◆ **ACTIVITY**
Among the entries below, one stretch runs from the line that contains "Provide website feedback (384, 1893)" through the line that contains "Software (384, 161)". Repeat that stretch exactly, ends included, and only that.

Top of RECORDS PROVIDED

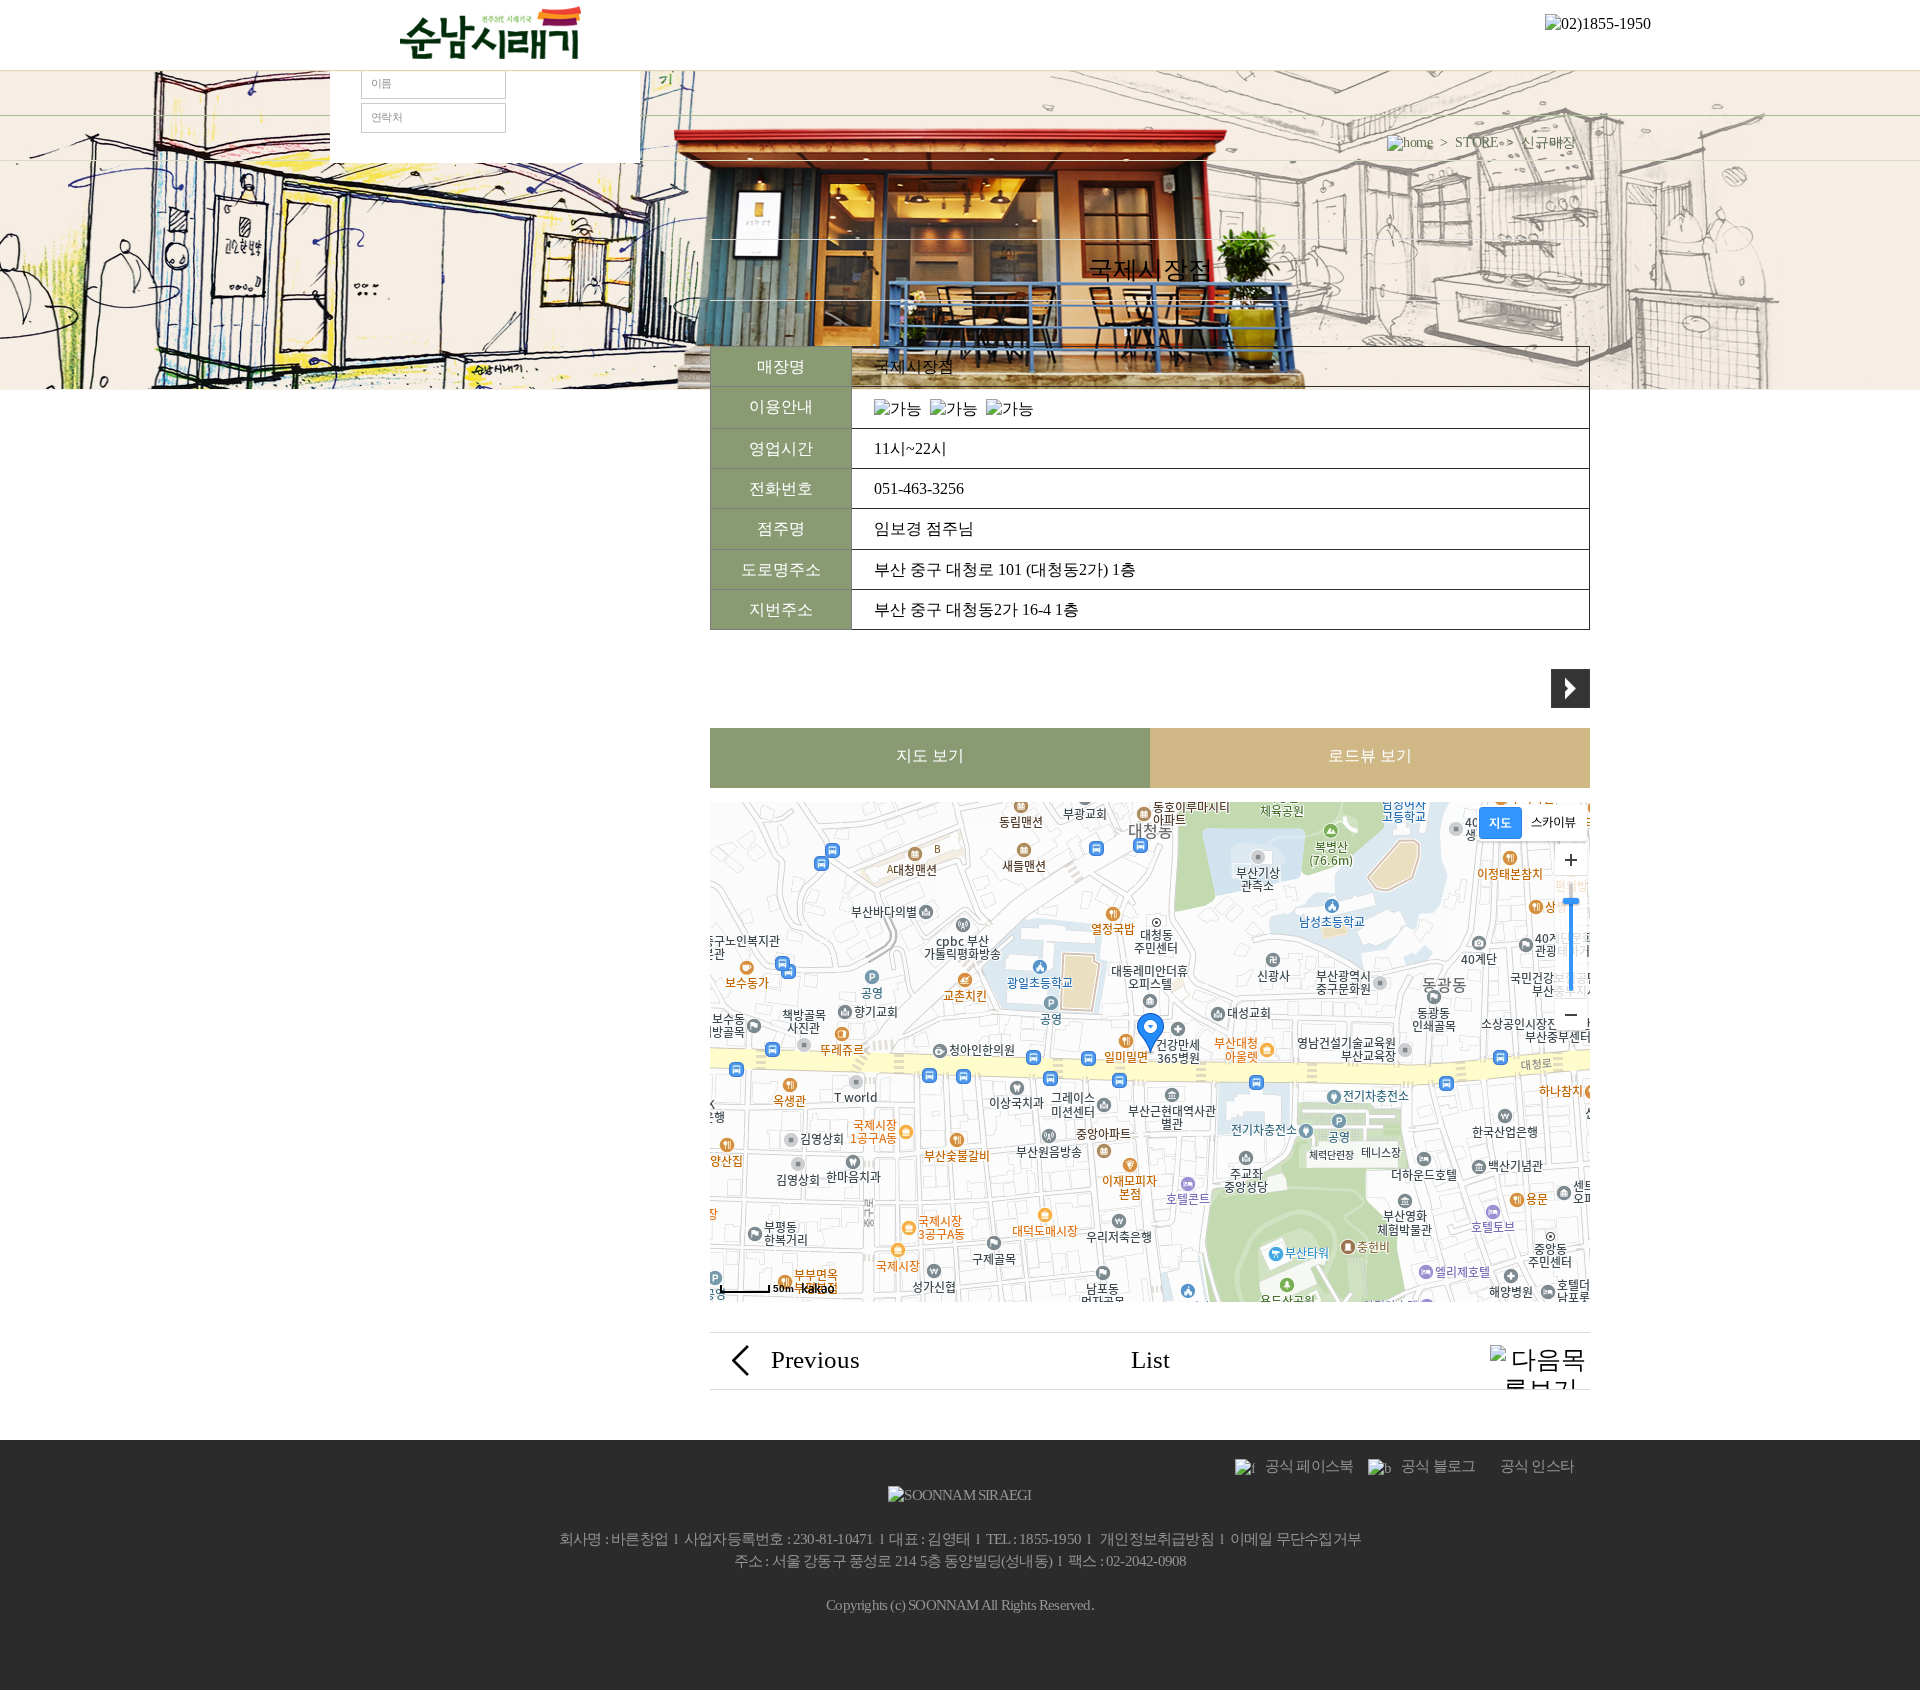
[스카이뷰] (1553, 823)
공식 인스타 (1532, 1466)
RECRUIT (1352, 34)
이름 (381, 83)
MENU (965, 34)
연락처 (386, 117)
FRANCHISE (1226, 34)
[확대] (1571, 860)
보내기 (559, 101)
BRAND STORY (686, 34)
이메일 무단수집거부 (1295, 1539)
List (1150, 1359)
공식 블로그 (1433, 1466)
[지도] (1500, 823)
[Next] (1540, 1372)
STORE (1094, 34)
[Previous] (740, 1357)
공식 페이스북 (1304, 1466)
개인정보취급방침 (1157, 1539)
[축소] (1571, 1014)
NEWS (831, 34)
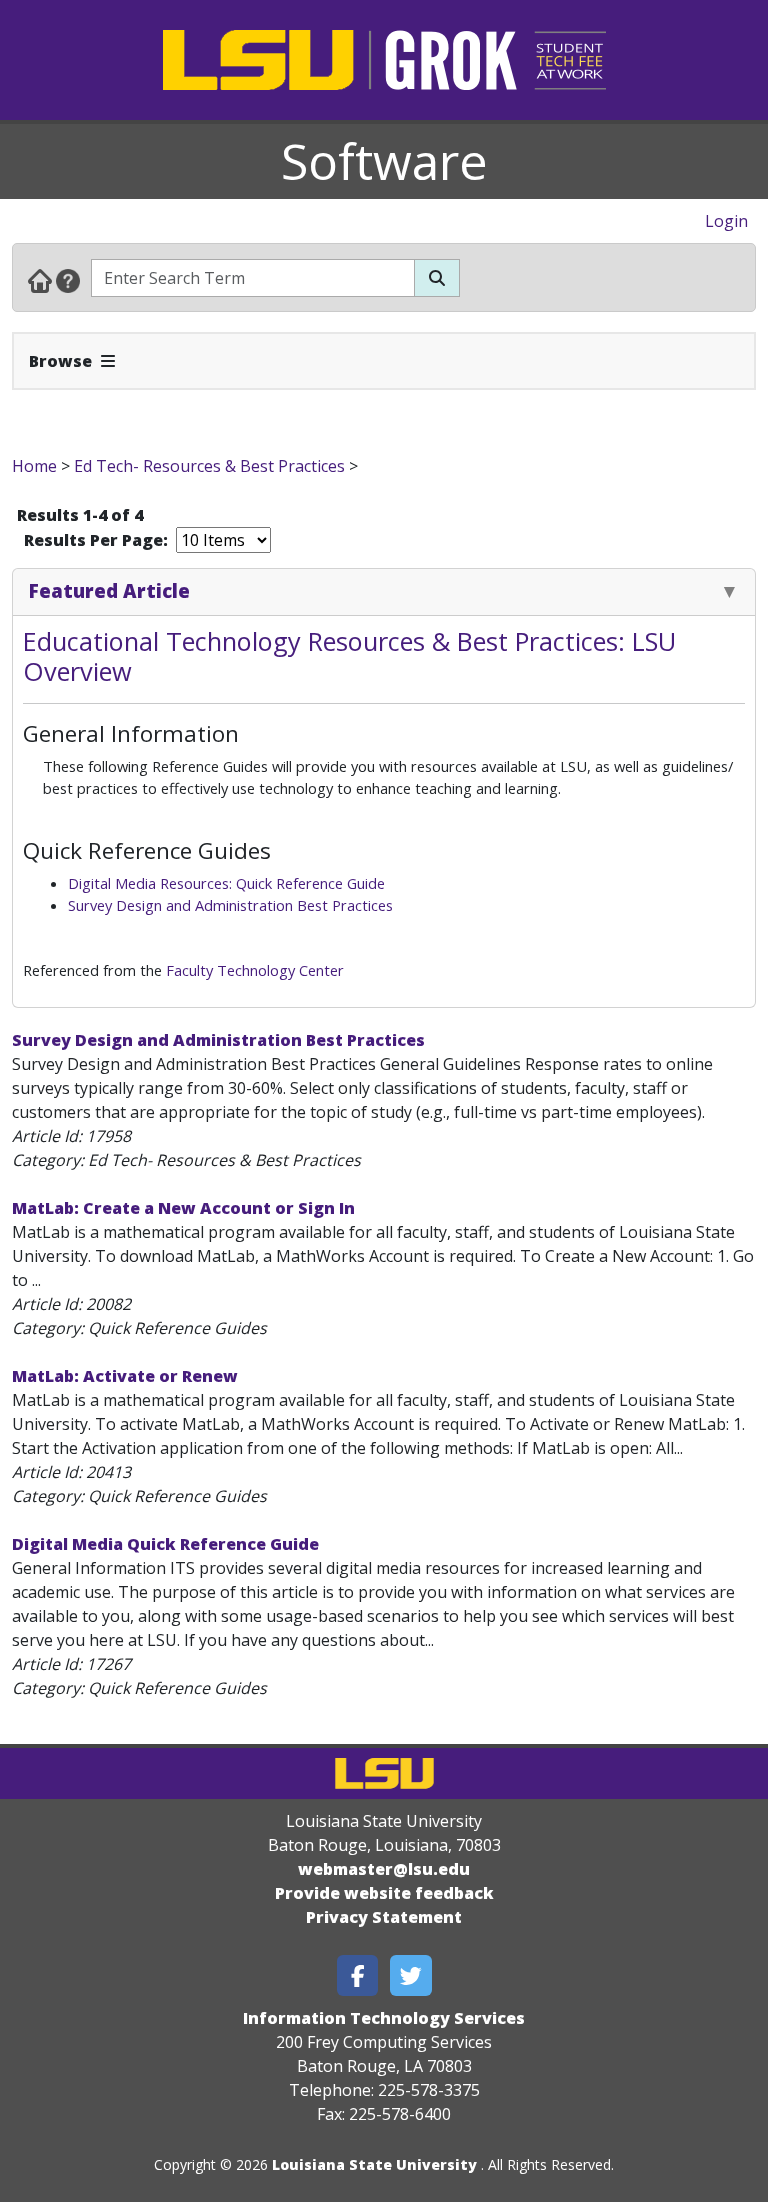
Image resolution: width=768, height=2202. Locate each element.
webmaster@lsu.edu (384, 1869)
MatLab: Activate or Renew (125, 1376)
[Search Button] (437, 278)
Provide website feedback (384, 1893)
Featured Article (109, 590)
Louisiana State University (374, 2164)
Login (726, 221)
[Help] (68, 280)
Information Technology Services (384, 2018)
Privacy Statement (384, 1917)
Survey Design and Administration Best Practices (230, 905)
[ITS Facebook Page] (358, 1975)
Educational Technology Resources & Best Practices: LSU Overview (349, 656)
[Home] (40, 280)
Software (384, 161)
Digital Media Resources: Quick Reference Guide (226, 883)
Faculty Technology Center (255, 970)
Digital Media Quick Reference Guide (165, 1544)
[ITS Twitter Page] (411, 1975)
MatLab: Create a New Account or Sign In (183, 1208)
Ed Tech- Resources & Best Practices (209, 466)
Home (34, 466)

Bottom of RECORDS PROVIDED

◆ **RESPONSE TO THIS TASK**
Provide website feedback (384, 1893)
Featured Article (109, 590)
Louisiana State University (374, 2164)
Login (726, 221)
[Help] (68, 280)
Information Technology Services (384, 2018)
Privacy Statement (384, 1917)
Survey Design and Administration Best Practices (230, 905)
[ITS Facebook Page] (358, 1975)
Educational Technology Resources & Best Practices: LSU Overview (349, 656)
[Home] (40, 280)
Software (384, 161)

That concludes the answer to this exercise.